Saved entries:
────────

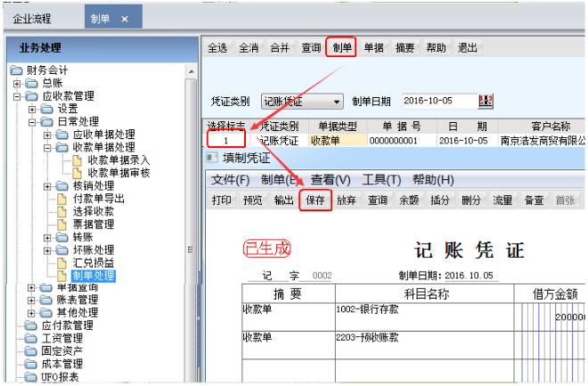Viewport: 588px width, 386px height.
Task: Collapse the 应收款管理 tree node
Action: coord(18,95)
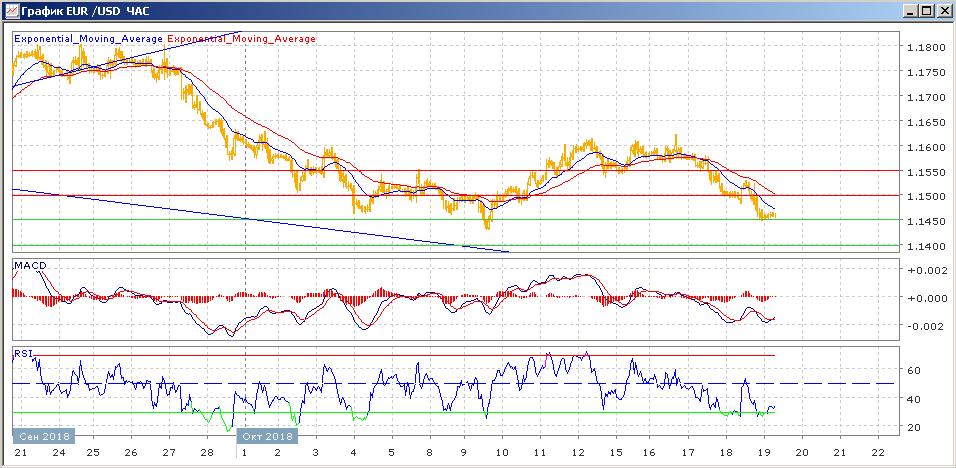Click date 22 on the time axis
The height and width of the screenshot is (468, 956).
coord(877,453)
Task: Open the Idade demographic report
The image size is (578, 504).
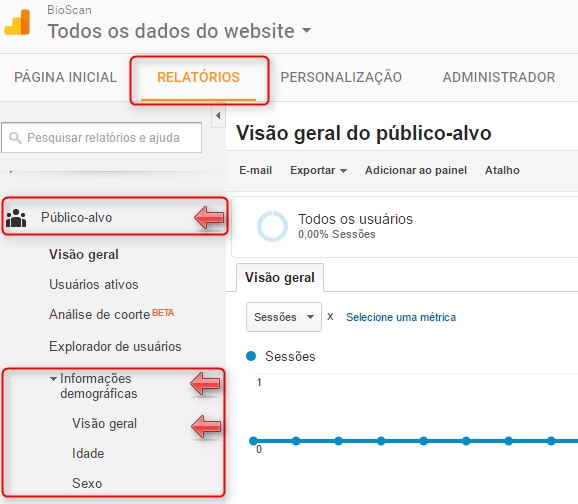Action: pyautogui.click(x=88, y=453)
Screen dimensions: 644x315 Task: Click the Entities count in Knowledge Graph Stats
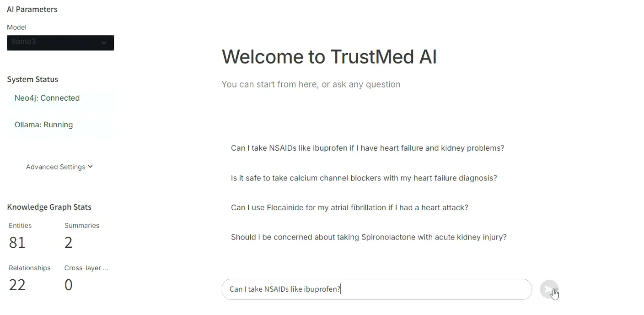tap(17, 242)
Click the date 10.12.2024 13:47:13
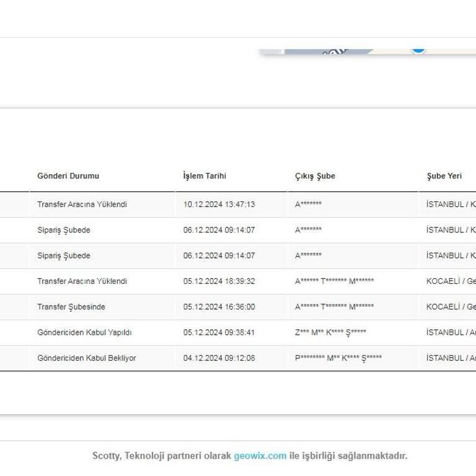The width and height of the screenshot is (476, 476). coord(219,205)
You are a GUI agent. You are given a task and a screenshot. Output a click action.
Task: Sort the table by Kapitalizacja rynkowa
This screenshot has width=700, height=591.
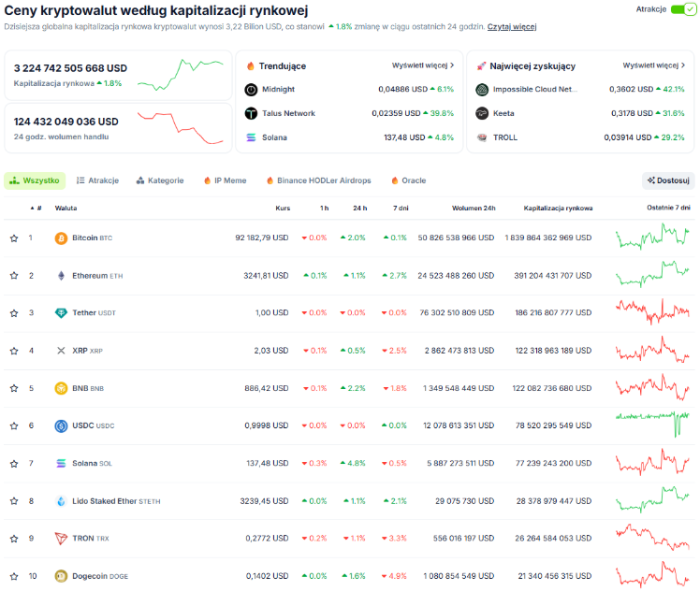[558, 208]
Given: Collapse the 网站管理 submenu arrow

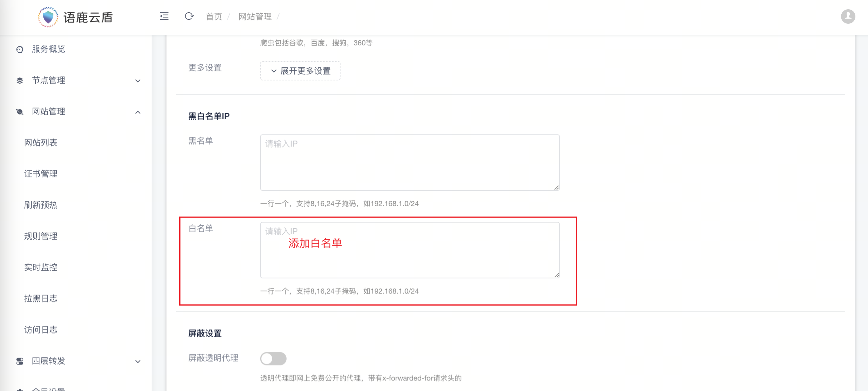Looking at the screenshot, I should pos(138,112).
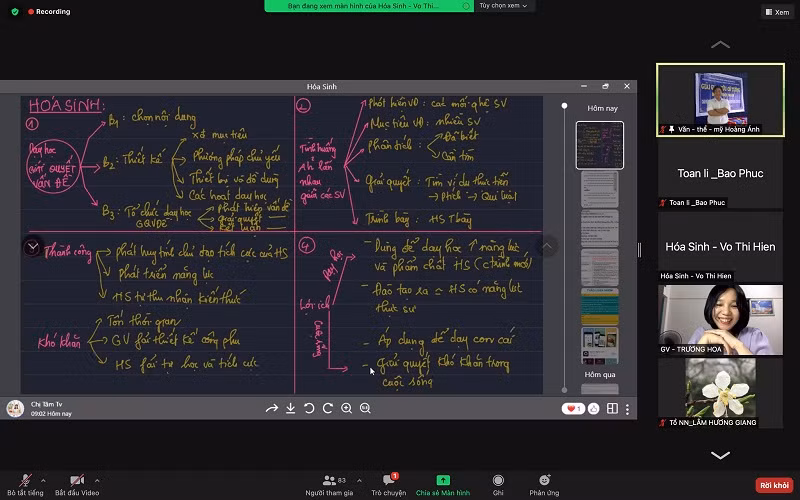
Task: Start recording with Ghi button
Action: pos(497,484)
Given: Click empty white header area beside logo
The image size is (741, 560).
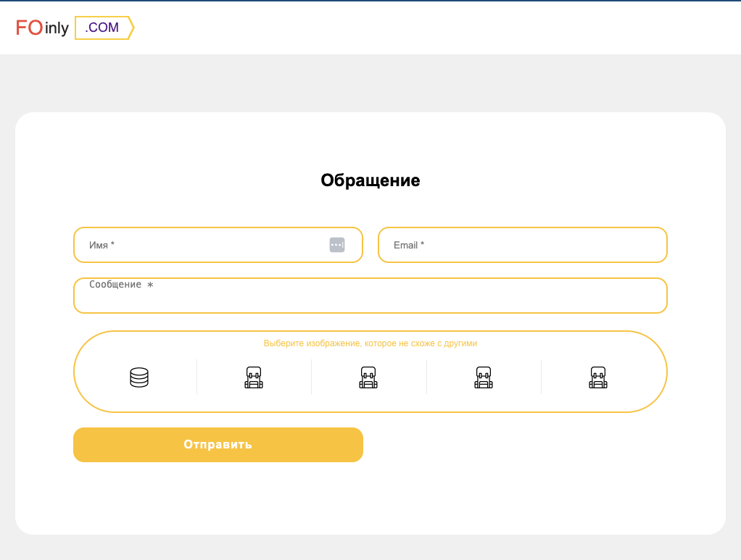Looking at the screenshot, I should pyautogui.click(x=435, y=28).
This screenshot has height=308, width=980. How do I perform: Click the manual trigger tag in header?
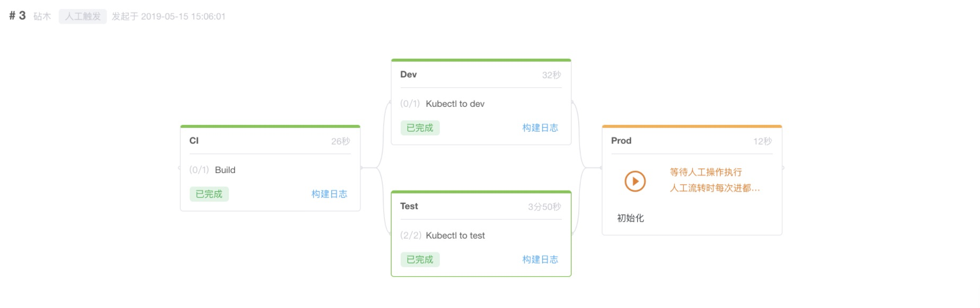[83, 16]
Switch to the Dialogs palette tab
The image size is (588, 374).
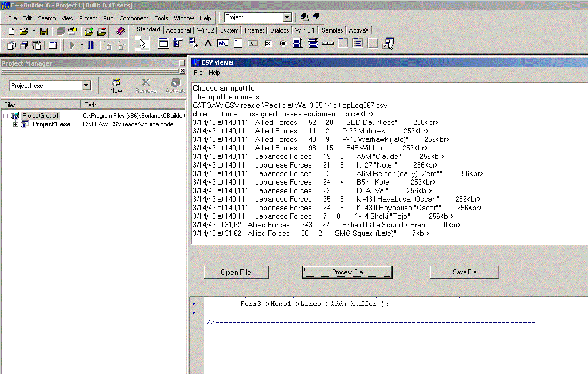[279, 30]
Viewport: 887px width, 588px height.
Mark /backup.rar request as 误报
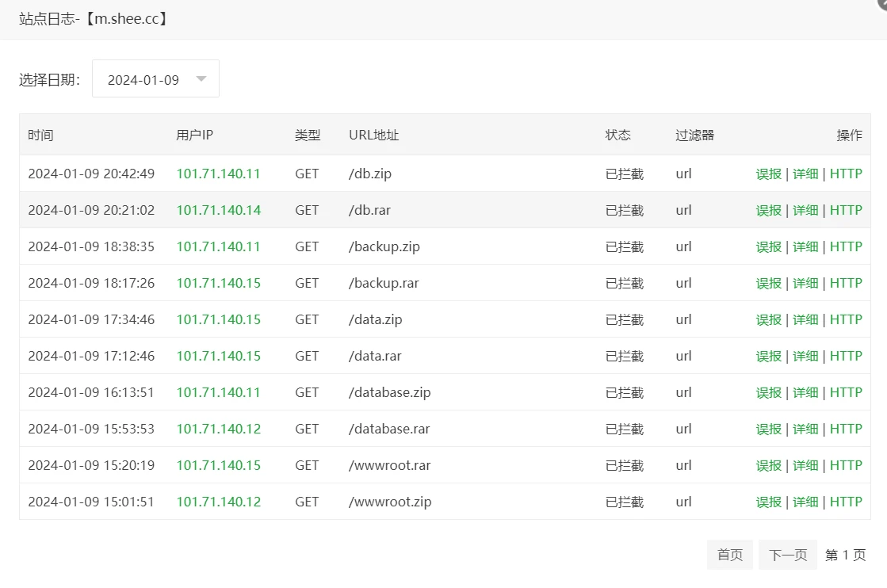(768, 283)
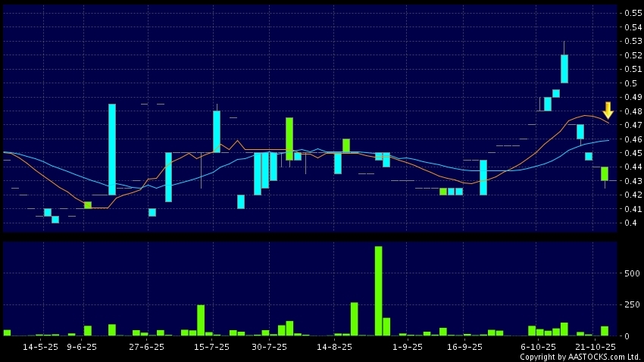644x362 pixels.
Task: Click the 500 volume axis label
Action: (x=632, y=273)
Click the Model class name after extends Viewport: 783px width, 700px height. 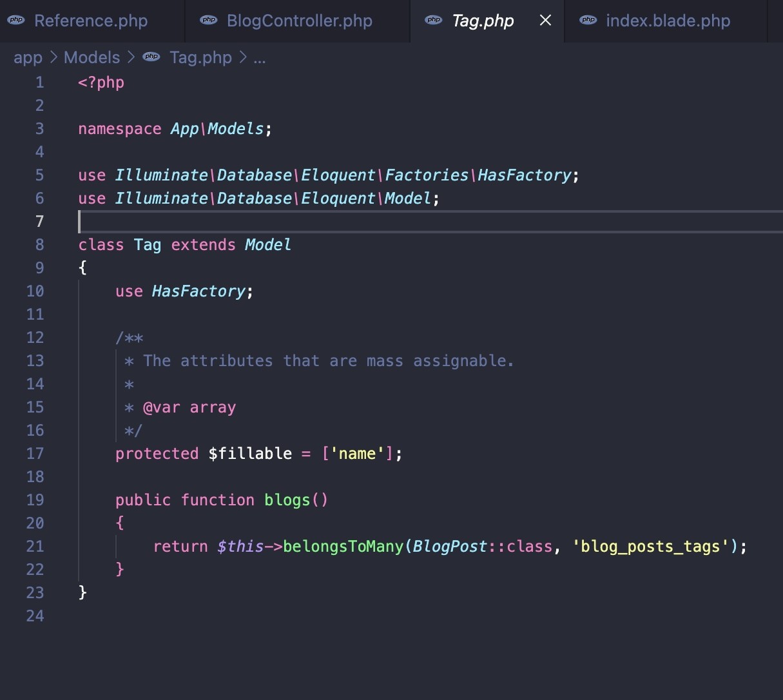(x=268, y=245)
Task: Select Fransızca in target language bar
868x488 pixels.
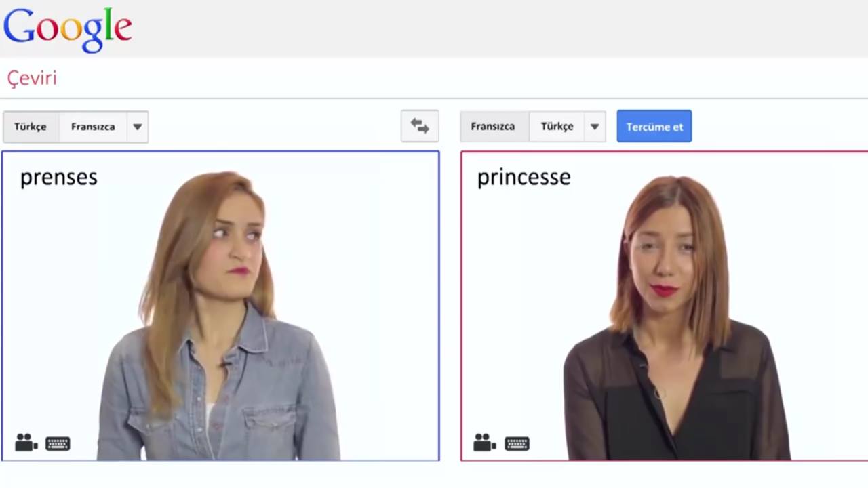Action: [493, 127]
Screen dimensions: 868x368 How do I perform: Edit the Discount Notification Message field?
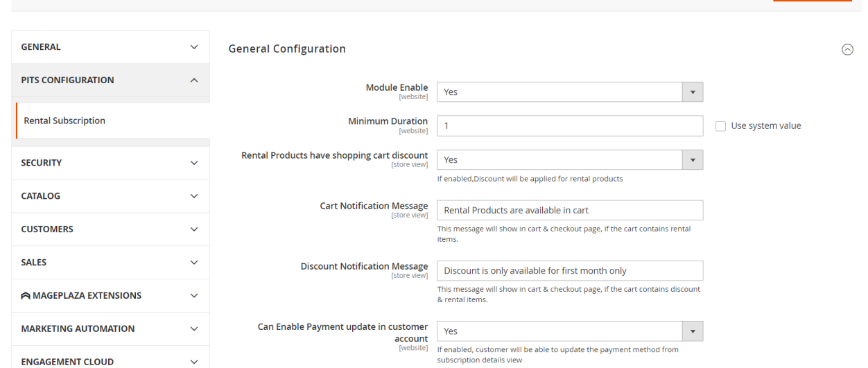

────────

# Task instructions
In the data above, take the line with "The image size is (578, 504).", the line with "Task: Sort the table by Kapitalizacja rynkowa", and every line between, and set them down exactly without pictures.

# Response below
The image size is (578, 504).
Action: pyautogui.click(x=88, y=453)
Screen dimensions: 644x315 Task: Click the Entities count in Knowledge Graph Stats
tap(17, 242)
Click the date 10.12.2024 13:47:13
The width and height of the screenshot is (476, 476). coord(219,205)
You are a GUI agent. You are given a task and a screenshot. Output a click action.
Task: Sort the table by Kapitalizacja rynkowa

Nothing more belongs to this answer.